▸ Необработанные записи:
= = = = =

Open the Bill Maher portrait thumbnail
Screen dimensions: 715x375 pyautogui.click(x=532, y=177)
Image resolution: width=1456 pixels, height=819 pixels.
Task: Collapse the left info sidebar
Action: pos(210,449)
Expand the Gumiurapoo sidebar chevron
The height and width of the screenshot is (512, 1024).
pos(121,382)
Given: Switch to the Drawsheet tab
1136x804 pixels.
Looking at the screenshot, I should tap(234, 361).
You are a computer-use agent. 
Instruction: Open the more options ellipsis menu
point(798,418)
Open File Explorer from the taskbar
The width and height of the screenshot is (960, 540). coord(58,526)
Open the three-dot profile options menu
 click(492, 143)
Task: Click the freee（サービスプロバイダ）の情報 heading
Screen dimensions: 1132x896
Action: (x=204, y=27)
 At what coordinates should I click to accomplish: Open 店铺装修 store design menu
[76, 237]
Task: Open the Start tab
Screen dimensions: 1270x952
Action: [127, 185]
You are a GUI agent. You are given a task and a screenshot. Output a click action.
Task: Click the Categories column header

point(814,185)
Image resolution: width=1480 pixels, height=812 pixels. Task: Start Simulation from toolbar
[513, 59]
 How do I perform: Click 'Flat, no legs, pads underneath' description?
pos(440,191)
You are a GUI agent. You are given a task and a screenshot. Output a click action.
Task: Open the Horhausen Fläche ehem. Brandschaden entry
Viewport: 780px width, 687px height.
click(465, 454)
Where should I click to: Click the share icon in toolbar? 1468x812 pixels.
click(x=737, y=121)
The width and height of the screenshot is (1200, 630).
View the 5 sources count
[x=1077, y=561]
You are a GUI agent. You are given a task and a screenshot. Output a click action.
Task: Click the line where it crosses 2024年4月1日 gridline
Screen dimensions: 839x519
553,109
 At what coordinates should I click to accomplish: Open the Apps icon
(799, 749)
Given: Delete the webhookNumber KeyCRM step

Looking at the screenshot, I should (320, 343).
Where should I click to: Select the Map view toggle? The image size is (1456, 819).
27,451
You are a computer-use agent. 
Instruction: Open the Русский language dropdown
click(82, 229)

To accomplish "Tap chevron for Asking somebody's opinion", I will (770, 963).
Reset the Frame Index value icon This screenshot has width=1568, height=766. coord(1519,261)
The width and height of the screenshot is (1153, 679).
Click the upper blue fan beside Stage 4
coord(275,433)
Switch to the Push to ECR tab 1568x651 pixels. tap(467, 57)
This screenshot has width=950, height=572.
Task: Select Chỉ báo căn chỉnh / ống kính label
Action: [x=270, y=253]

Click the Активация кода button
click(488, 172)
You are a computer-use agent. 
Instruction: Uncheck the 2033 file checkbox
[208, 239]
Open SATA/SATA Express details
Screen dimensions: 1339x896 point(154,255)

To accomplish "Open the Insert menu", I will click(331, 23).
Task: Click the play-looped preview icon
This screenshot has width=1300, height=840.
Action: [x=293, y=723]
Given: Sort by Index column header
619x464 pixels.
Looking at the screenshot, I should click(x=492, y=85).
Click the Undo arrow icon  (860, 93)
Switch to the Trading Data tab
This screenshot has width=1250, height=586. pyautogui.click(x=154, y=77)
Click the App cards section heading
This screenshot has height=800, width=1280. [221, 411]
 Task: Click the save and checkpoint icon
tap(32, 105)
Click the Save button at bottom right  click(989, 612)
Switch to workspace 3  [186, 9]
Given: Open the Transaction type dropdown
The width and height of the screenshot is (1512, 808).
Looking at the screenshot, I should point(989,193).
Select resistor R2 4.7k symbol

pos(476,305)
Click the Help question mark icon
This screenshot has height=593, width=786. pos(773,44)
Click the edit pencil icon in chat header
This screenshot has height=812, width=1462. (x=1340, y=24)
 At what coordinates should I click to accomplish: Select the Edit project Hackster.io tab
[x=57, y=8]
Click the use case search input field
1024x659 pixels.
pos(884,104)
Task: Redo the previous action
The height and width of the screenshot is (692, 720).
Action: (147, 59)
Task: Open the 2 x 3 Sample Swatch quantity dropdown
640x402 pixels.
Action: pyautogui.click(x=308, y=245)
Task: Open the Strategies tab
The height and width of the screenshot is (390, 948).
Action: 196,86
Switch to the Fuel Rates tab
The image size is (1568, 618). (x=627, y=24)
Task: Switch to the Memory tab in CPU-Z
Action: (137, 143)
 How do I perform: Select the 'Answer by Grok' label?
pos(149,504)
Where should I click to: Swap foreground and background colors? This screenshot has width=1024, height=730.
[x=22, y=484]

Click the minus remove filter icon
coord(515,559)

= = = = =

▸ ОПИСАНИЕ ЗАДАНИЯ:
Представьте строки всех записей выше в виде нумерованного списка, пропустив пустые строки.

▸ РЕШЕНИЕ ЗАДАЧИ:
1. Open the Bill Maher portrait thumbnail
2. Screen dimensions: 715x375 pyautogui.click(x=532, y=177)
3. Image resolution: width=1456 pixels, height=819 pixels.
4. Task: Collapse the left info sidebar
5. Action: pos(210,449)
6. Expand the Gumiurapoo sidebar chevron
7. The height and width of the screenshot is (512, 1024).
8. pos(121,382)
9. Given: Switch to the Drawsheet tab
10. 1136x804 pixels.
11. Looking at the screenshot, I should tap(234, 361).
12. You are a computer-use agent. 
13. Instruction: Open the more options ellipsis menu
14. point(798,418)
15. Open File Explorer from the taskbar
16. The width and height of the screenshot is (960, 540). coord(58,526)
17. Open the three-dot profile options menu
18.  click(492, 143)
19. Task: Click the freee（サービスプロバイダ）の情報 heading
20. Screen dimensions: 1132x896
21. Action: (x=204, y=27)
22.  At what coordinates should I click to accomplish: Open 店铺装修 store design menu
23. [76, 237]
24. Task: Open the Start tab
25. Screen dimensions: 1270x952
26. Action: [127, 185]
27. You are a GUI agent. You are given a task and a screenshot. Output a click action.
28. Task: Click the Categories column header
29. point(814,185)
30. Image resolution: width=1480 pixels, height=812 pixels. Task: Start Simulation from toolbar
31. [513, 59]
32.  How do I perform: Click 'Flat, no legs, pads underneath' description?
33. pos(440,191)
34. You are a GUI agent. You are given a task and a screenshot. Output a click action.
35. Task: Open the Horhausen Fläche ehem. Brandschaden entry
36. Viewport: 780px width, 687px height.
37. click(465, 454)
38. Where should I click to: Click the share icon in toolbar? 1468x812 pixels.
39. click(x=737, y=121)
40. The width and height of the screenshot is (1200, 630).
41. View the 5 sources count
42. [x=1077, y=561]
43. You are a GUI agent. You are given a task and a screenshot. Output a click action.
44. Task: Click the line where it crosses 2024年4月1日 gridline
45. Screen dimensions: 839x519
46. 553,109
47.  At what coordinates should I click to accomplish: Open the Apps icon
48. (799, 749)
49. Given: Delete the webhookNumber KeyCRM step
50. Looking at the screenshot, I should (320, 343).
51. Where should I click to: Select the Map view toggle? The image size is (1456, 819).
52. 27,451
53. You are a computer-use agent. 
54. Instruction: Open the Русский language dropdown
55. click(82, 229)
56. To accomplish "Tap chevron for Asking somebody's opinion", I will (770, 963).
57. Reset the Frame Index value icon This screenshot has width=1568, height=766. coord(1519,261)
58. The width and height of the screenshot is (1153, 679).
59. Click the upper blue fan beside Stage 4
60. coord(275,433)
61. Switch to the Push to ECR tab 1568x651 pixels. tap(467, 57)
62. This screenshot has width=950, height=572.
63. Task: Select Chỉ báo căn chỉnh / ống kính label
64. Action: [x=270, y=253]
65. Click the Активация кода button
66. click(488, 172)
67. You are a computer-use agent. 
68. Instruction: Uncheck the 2033 file checkbox
69. [208, 239]
70. Open SATA/SATA Express details
71. Screen dimensions: 1339x896 point(154,255)
72. To accomplish "Open the Insert menu", I will click(331, 23).
73. Task: Click the play-looped preview icon
74. This screenshot has width=1300, height=840.
75. Action: [x=293, y=723]
76. Given: Sort by Index column header
77. 619x464 pixels.
78. Looking at the screenshot, I should click(x=492, y=85).
79. Click the Undo arrow icon  (860, 93)
80. Switch to the Trading Data tab
81. This screenshot has width=1250, height=586. pyautogui.click(x=154, y=77)
82. Click the App cards section heading
83. This screenshot has height=800, width=1280. [221, 411]
84.  Task: Click the save and checkpoint icon
85. tap(32, 105)
86. Click the Save button at bottom right  click(989, 612)
87. Switch to workspace 3  [186, 9]
88. Given: Open the Transaction type dropdown
89. The width and height of the screenshot is (1512, 808).
90. Looking at the screenshot, I should point(989,193).
91. Select resistor R2 4.7k symbol
92. pos(476,305)
93. Click the Help question mark icon
94. This screenshot has height=593, width=786. pos(773,44)
95. Click the edit pencil icon in chat header
96. This screenshot has height=812, width=1462. (x=1340, y=24)
97.  At what coordinates should I click to accomplish: Select the Edit project Hackster.io tab
98. [x=57, y=8]
99. Click the use case search input field
100. 1024x659 pixels.
101. pos(884,104)
102. Task: Redo the previous action
103. The height and width of the screenshot is (692, 720).
104. Action: (147, 59)
105. Task: Open the 2 x 3 Sample Swatch quantity dropdown
106. 640x402 pixels.
107. Action: pyautogui.click(x=308, y=245)
108. Task: Open the Strategies tab
109. The height and width of the screenshot is (390, 948).
110. Action: 196,86
111. Switch to the Fuel Rates tab
112. The image size is (1568, 618). (x=627, y=24)
113. Task: Switch to the Memory tab in CPU-Z
114. Action: (137, 143)
115.  How do I perform: Select the 'Answer by Grok' label?
116. pos(149,504)
117. Where should I click to: Swap foreground and background colors? This screenshot has width=1024, height=730.
118. [x=22, y=484]
119. Click the minus remove filter icon
120. coord(515,559)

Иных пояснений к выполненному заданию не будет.